Come pediatra, l’assistenza territoriale è un tema che mi sta particolarmente a cuore perché di molte famiglie con malattia rara in Puglia ho seguito da vicino il peregrinare alla ricerca di una diagnosi o di cure adeguate. Come pediatra, ricordo perfettamente l’odore di tutte le case.

In una di queste, per esempio, c’è la mamma di Annalourdes, bimba con Wars2, che ogni giorno prepara la nutrizione parenterale e per un periodo ha cambiato persino l’ago di Huber, procedura delicatissima che necessita le competenze infermieristiche. Come lei, tanti genitori si trasformano quotidianamente in infermieri, medici, operatori socio-sanitari svolgendo attività gravose. E devo dirlo, molto spesso sono le madri a occuparsene, se non - in alcuni casi - madri sole.
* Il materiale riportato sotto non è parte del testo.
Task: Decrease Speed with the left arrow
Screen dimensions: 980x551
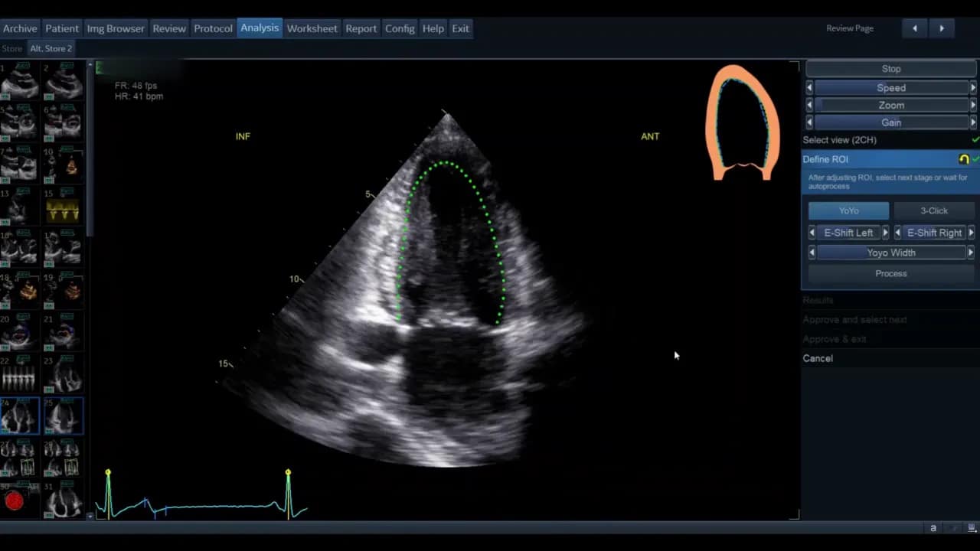Action: [809, 88]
Eppure la Regione Puglia è spesso apripista in tema malattie rare: lo è stata rendendo obbligatorio lo screening neonatale allargato, lo è stata deliberando nel 2017 l’attivazione dei Centri Territoriali per le Malattie Rare, e più di recente nel 2020, con l’istituzione dei Nuclei di Assistenza Territoriale (NAT). Qual è l’attuale configurazione di questo modello?

I Centri Territoriali per le Malattie Rare (CTMR) sono uno per ogni ASL, guidati da un medico esperto dei bisogni trasversali dei pazienti con malattie rare (sia bambini che adulti) e competente nelle organizzazioni a rete per queste patologie, a livello nazionale e regionale. I CTMR riescono a catalizzare le cure nei territori, facendo network tra i Distretti Socio Sanitari (DSS) che, insieme al pediatra e al medico di famiglia, hanno un ruolo importante nell’organizzazione dell’assistenza domiciliare.
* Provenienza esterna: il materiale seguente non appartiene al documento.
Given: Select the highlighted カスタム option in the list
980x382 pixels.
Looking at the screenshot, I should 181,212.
Questo modello, assieme ai dati provenienti dal registro regionale malattie rare (SIMaRRP), ha consentito al Coordinamento Regionale Malattie Rare (CoReMaR) di dialogare con le ASL e censire i bisogni così diversi da malattia a malattia e persino da paziente a paziente. Oggi sappiamo che sono circa 27mila i pugliesi con patologia rara e che le malattie presenti sono circa 2mila di cui la metà ad alta complessità. Circa 200 sono bambine e bambini, che hanno bisogno anche di cure palliative pediatriche. 
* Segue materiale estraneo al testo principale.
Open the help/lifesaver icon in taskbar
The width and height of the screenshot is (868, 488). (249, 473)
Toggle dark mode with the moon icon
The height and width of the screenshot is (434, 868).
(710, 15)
I NAT sono gruppi di professionisti (medico, pediatra, fisiatra, infermiere, OSS, ecc.) di rinforzo ai CTMR. Ricevono dai Centri di riferimento specifica formazione e a cascata provvedono alla formazione del personale sul territorio e a domicilio, portando la qualità e la personalizzazione delle cure nei Distretti Socio Sanitari. L’emergenza da Covid-19 ha impedito la partenza dei Nuclei di Assistenza Territoriale ma ci è venuto in soccorso il Decreto Ministeriale 71 che declina l’organizzazione della sanità territoriale in Hub e Spoke. Il CTMR, col proprio NAT, non è altro che l’Hub delle persone con malattia rara. 

D’altra parte, il Covid ci ha insegnato che è possibile assistere con la telemedicina. La Regione ha affidato all’Agenzia Regionale strategica per la Salute e il Sociale (AReSS) lo studio e la realizzazione della teleassistenza, compresa quella per i malati rari, tenendo sempre conto la necessità di fare sistema, di comunicare tra i vari operatori. 

Cosa manca, allora? Perché le famiglie sono in affanno e ci chiedono aiuto? 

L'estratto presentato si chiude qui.